Immunotherapy for renal cell carcinoma

Abstract

Immunotherapy plays a significant role in the management of renal cell carcinoma (RCC) patients with metastatic disease because RCC is highly resistant to both chemotherapy and radiation therapy. Many reports illustrate various approaches to the treatment of RCC, such as cytokine-, antigen- or dendritic cell- (DC-) based immunotherapy, and the safety and effectiveness of immunotherapy have been highlighted by multiple clinical trials. Although antitumor immune responses and clinically significant outcomes have been achieved in these trials, the response rate is still low, and very few patients show long-term clinical improvement. Recently, the importance of immune regulation by antigen-presenting cells (APC) and regulatory T cells (Treg cells) has also been discussed. The authors outline the principles of cell-mediated tumor immunotherapy and discuss clinical trials of immunotherapy for RCC.

Figure 1

CTL induction by Apcs. Antigens are taken up and degraded into peptide fragments by antigen presenting cells (APC), such as immature DC. At some point on their path to the cell surface, newly synthesized MHC class II or I molecules bind the peptide antigen fragments and transport the peptides to the cell surface.
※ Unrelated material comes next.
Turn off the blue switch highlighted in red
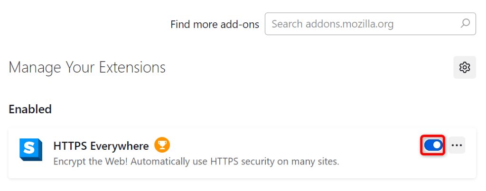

CD8⁺ T cells recognizing the antigen expressed by weakly costimulatory cells become activated only in the presence of CD4⁺ T cells bound to the same APC. This happens via CD4⁺ T cells recognizing antigens presented by APCs and being triggered to induce increased levels of costimulatory activity by the antigen-presenting cell. The CD4⁺ T cells also produce increased amounts of IL-2, which drives CD8⁺ T cell proliferation. CD8⁺ T cells then become cytotoxic T lymphocytes (CTL).